In view of the above, one is left with no option but to educate one’s client. How? Let them know they may face this reality today or tomorrow. Client needs to understand that media is a business. And as such, they too, need to bring revenue in to pay their reporters and keep the lights on!

Educate yourself. You will benefit from knowing your client’s advertising strategy. With awareness of their media buy you can better target potential media outlets for coverage, and better leverage your pitches to journalists.

The convergence of PR, marketing and advertising has only worsened the issue. While I may view these quid pro quo arrangements between advertising and editorial as objectionable, many of my colleagues with marketing or advertising backgrounds celebrate it. It’s marketers who view this as another extension of native advertising. It’s media buyers who think they’re doing PR people a favour by negotiating editorial as part of their ad buys. It’s CMOs who only look at the impact on their marketing campaign instead of the impact on their business.

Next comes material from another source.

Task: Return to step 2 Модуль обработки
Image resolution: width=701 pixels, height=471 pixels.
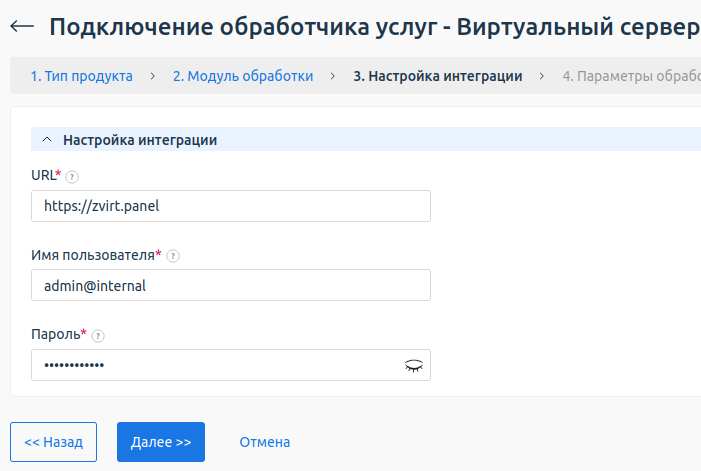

Broaden your horizons. It is a rapidly changing media world, and a by-product of this evolution is more channels from which you can share your client’s story. No longer do we have to rely on the traditional mainstream media. There is always a home for interesting, engaging content and with the World Wide Web literally at your fingertips you have a multitude of options for sharing that content.

However, PR professionals should hold the media to a higher standard because the media are the public’s source of information and the public believes much of what they read, see and hear.

The views expressed here are that of the author and do not necessarily reflect that of Reputation Today.

Achal Paul
Founder Director at Buzz Communications
Achal is seasoned communication specialist with over three decades of experience in developing winning communications strategies
for international and national brands in PR, Advertising, Event Management & Direct Marketing.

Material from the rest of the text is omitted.